20.3 Biotechnology (p. 426)
	1.	Biotechnology uses genetic engineering to achieve the desired end. Genetic engineering allows the insertion of a foreign gene into new cells, which are then able to produce a different product.
	2.	Cloning of a Gene (p. 426)
		a.	Choosing a Vector (p. 426, Fig. 20.14)
			Recombinant DNA contains DNA from two or more different sources. A technician selects a vector (plasmid) that will provide a means of getting a gene into a host cell. When many copies of the foreign gene are obtained, the gene is said to be cloned. Viruses are also used as vectors.
		b.	Making Recombinant DNA (p. 427)
			Making recombinant DNA requires the use of a restriction enzyme that cleaves the plasmid DNA at a specific sequence, leaving "sticky" ends, and DNA ligase that seals openings in the DNA. 
		c.	Getting the Product (p. 427, Tables 20.4, 20.5)
			Reverse transcriptase is useful for making a DNA copy of mature mRNA--one without introns.
	3.	Replicating Small DNA Fragments (p. 428, Fig. 20.15)
		a.	The polymerase chain reaction can produce millions of copies of a single gene or piece of DNA. Primers on either side of the target DNA get the chain reaction going.
		b.	Analyzing DNA Segments (p. 428)
			i.	Automated DNA sequencers use computers to sequence genes rapidly.
			ii.	A DNA probe is a strand of radioactive DNA made by a synthesizer. The DNA probe binds to a specific area on DNA and may be used to detect viral infections and diagnose genetic disorders and cancer.
	4.	Making Transgenic Organisms (p. 429)
		a.	Transgenic organisms are natural organisms that have a foreign gene inserted into them.
		b.	Transgenic Bacteria Perform Services (p. 429, Fig. 20.16)
			i.	Transgenic bacteria are used to transfer genes for insect toxins to plants to help plants resist insects without use of pesticides.
			ii.	Transgenic bacteria can degrade normally nonbiodegradable substances.
			iii.	Transgenic bacteria can be made to produce chemicals, like phenylalanine.
			iv.	Transgenic bacteria are used in mineral processing to extract copper, uranium, and gold.
		c.	Transgenic Plants Are Here (p. 430, Fig. 20.17)

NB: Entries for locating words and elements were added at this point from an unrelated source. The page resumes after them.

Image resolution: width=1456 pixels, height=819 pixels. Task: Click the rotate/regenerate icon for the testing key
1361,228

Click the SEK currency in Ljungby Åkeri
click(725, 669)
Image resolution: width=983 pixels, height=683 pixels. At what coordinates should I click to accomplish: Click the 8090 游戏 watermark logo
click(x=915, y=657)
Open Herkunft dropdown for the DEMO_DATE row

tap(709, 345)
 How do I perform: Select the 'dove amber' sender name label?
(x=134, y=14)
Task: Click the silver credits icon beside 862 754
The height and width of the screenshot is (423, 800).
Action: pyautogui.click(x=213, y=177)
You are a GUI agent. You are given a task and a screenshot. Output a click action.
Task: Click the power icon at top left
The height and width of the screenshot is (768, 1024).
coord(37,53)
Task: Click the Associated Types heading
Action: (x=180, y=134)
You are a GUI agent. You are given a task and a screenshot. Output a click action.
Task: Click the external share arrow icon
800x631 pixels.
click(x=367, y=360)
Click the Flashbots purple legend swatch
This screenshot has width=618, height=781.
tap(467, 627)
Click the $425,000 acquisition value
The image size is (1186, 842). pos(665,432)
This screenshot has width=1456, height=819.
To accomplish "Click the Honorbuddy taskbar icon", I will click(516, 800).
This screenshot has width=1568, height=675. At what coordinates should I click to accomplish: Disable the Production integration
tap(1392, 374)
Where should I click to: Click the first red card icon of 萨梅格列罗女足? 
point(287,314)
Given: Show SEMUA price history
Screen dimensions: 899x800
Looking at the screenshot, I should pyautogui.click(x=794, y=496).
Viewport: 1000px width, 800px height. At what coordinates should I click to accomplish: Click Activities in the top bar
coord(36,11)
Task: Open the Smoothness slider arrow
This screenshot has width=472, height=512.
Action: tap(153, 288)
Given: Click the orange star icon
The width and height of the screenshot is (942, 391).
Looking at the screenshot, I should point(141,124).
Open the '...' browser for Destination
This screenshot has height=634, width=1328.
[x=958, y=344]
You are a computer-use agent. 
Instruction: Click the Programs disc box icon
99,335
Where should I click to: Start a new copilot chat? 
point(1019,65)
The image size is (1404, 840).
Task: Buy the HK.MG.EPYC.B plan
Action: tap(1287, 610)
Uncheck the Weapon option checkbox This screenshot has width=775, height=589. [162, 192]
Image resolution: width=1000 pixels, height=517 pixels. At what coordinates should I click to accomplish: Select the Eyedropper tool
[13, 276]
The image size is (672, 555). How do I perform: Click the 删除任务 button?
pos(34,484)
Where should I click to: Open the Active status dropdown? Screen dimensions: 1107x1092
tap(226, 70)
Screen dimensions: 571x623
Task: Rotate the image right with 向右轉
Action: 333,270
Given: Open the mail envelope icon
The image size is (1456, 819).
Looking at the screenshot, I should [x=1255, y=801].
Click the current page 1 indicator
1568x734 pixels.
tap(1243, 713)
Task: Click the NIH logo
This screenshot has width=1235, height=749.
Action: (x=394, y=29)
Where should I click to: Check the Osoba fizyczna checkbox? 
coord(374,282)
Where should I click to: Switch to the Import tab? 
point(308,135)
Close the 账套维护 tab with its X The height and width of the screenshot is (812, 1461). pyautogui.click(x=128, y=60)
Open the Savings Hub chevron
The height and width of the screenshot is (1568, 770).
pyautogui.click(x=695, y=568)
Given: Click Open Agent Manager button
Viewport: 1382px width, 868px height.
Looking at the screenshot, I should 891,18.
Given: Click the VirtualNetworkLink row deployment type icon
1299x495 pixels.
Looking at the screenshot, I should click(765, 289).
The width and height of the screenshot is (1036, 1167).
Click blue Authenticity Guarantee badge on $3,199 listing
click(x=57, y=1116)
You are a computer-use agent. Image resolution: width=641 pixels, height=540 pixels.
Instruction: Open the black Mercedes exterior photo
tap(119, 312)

			Plants have been genetically engineered to resist pests, and others will one day be temperature-, drought-, or salt-tolerant; will require less fertilizer; will be able to be shipped without damage; will be more nutrious; and will produce needed drugs and medicines.
		d.	Transgenic Animals Are Here (p. 430, Fig. 20.18)
			Bovine growth hormone has been inserted into many different animals, resulting in the production of larger stock animals. Gene pharming, the use of transgenic farm animals to produce pharmaceuticals, may one day produce substances that will kill many infections and treat other disorders.
		e.	Ecological Concerns (p. 431)
			Tools are now available to detect, measure, and stop cell activity in the natural environment. 
			ECOLOGY FOCUS: Biotechnology: Friend or Foe? (p. 431, Fig. 20A)
			This focus considers the pros and cons of genetic engineering.
	5.	Gene Therapy Is a Reality (p. 432)
		a.	Some Methods Are Ex Vivo (p. 432, Fig. 20.19)
			Some methods of gene therapy are ex vivo--cells are removed, treated, and returned to the body.
		b.	Some Methods Are In Vivo (p. 432)
			In vivo methods are performed inside the patient's body. For example, the healthy cystic fibrosis gene can be successfully inhaled.
		6.	Mapping Human Chromosomes (p. 433, Fig. 20.20)
			The Human Genome Project involves many laboratories throughout the world that are mapping the human genome.